_O QUE SE PEDE_
Você pode copiar, sem mudar nada, o trecho do texto sobre o caso Marielle Franco e Anderson Gomes que começa em "Eu sei. Tudo" e segue até "cabelo em pé."?

Para o azar de toda a podridão em forma humana, Marielle e Anderson seguem vivos e presentes

 Para o azar de toda a podridão em forma humana, Marielle e Anderson seguem vivos e presentes

Foto: Austral Foto/Renzo Gostoli

 

Amigas e amigos, é assustador acompanhar a arquitetura do crime no Brasil, e o caso Marielle Franco e Anderson Gomes, próximo de chegar a uma conclusão após cinco anos, está aí para provar isso. Se por um lado temos financiadores, mandantes, executores e toda espécie de criminosos capazes de absolutamente tudo para se manterem ‘no alto’ de seus interesses escusos, do outro lado temos a resposta de que ideias – ainda que o nosso corpo seja extremamente frágil – são à prova de balas e ideais de vida são imunes à toda sordidez, ao escárnio e à violência perpetrada por covardes.

Vejam só. Um grupo mafioso que age violentamente contra todos aqueles que se opõem às suas práticas criminosas. Desvio de armas de órgãos públicos de segurança. Movimentação de enorme montante de dinheiro. Provas ‘misteriosamente’ apagadas. Corrupção de todos os tipos exercidas em comunidades mais pobres, com anuência explícita ou não do poder público – e que, inclusive, lucra com as ações da máfia nessas regiões mais carentes. Troca de comando nas polícias para evitar investigação. Homenagens e vínculos empregatícios com familiares de membros de ‘escritórios do crime’, e por aí vai.

Eu sei. Tudo isso parece uma trama perfeita para um filme, mas não é. Soa até como um “Scarface”, “Poderoso Chefão”, mas não é nada disso. É o Brasil, mais ou menos como ‘Cidade de Deus’ ou ‘Tropa de Elite’ tentaram escancarar, mas muito piorado do ponto de vista das raízes profundas da criminalidade. Sem tanto ‘glamour’ hollywoodiano, e muito de uma realidade brasileira, trágica e assustadora o suficiente para deixar qualquer roteirista estrangeiro de cabelo em pé.

_BLOCO DE DADOS_
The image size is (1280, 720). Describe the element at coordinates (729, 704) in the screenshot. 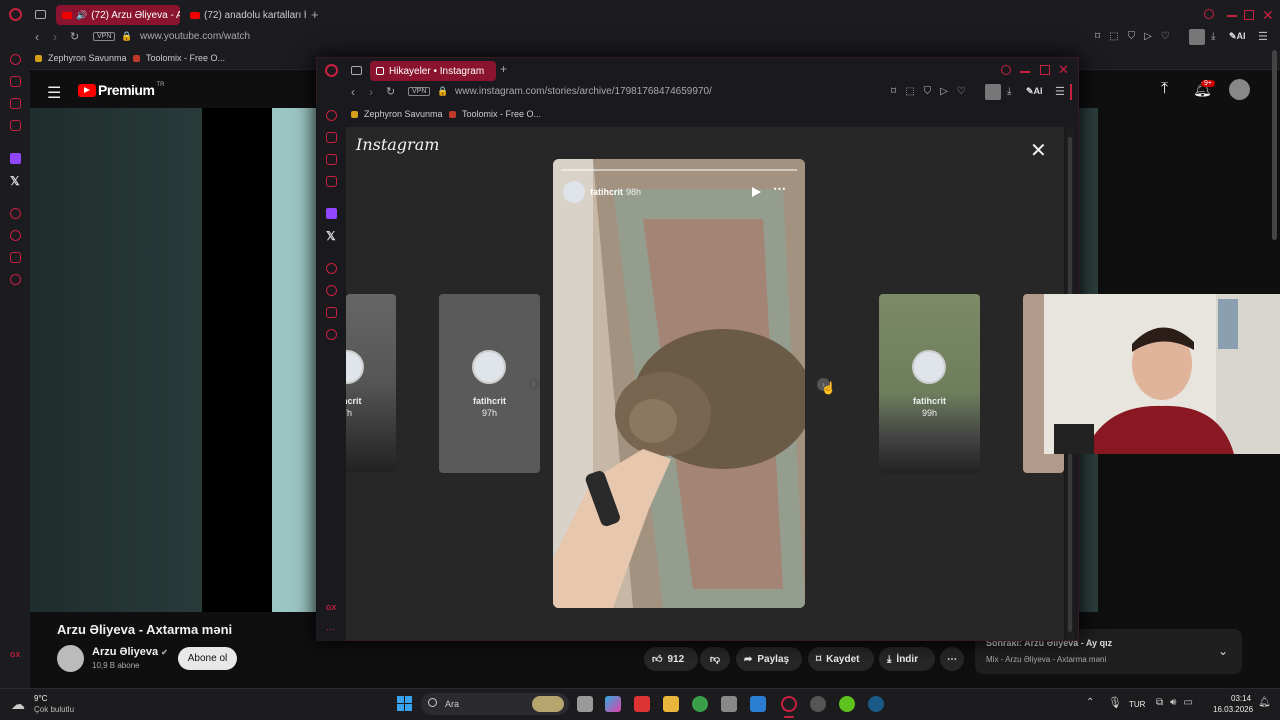

I see `store-icon` at that location.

_RESOLUÇÃO DA TAREFA_
Eu sei. Tudo isso parece uma trama perfeita para um filme, mas não é. Soa até como um “Scarface”, “Poderoso Chefão”, mas não é nada disso. É o Brasil, mais ou menos como ‘Cidade de Deus’ ou ‘Tropa de Elite’ tentaram escancarar, mas muito piorado do ponto de vista das raízes profundas da criminalidade. Sem tanto ‘glamour’ hollywoodiano, e muito de uma realidade brasileira, trágica e assustadora o suficiente para deixar qualquer roteirista estrangeiro de cabelo em pé.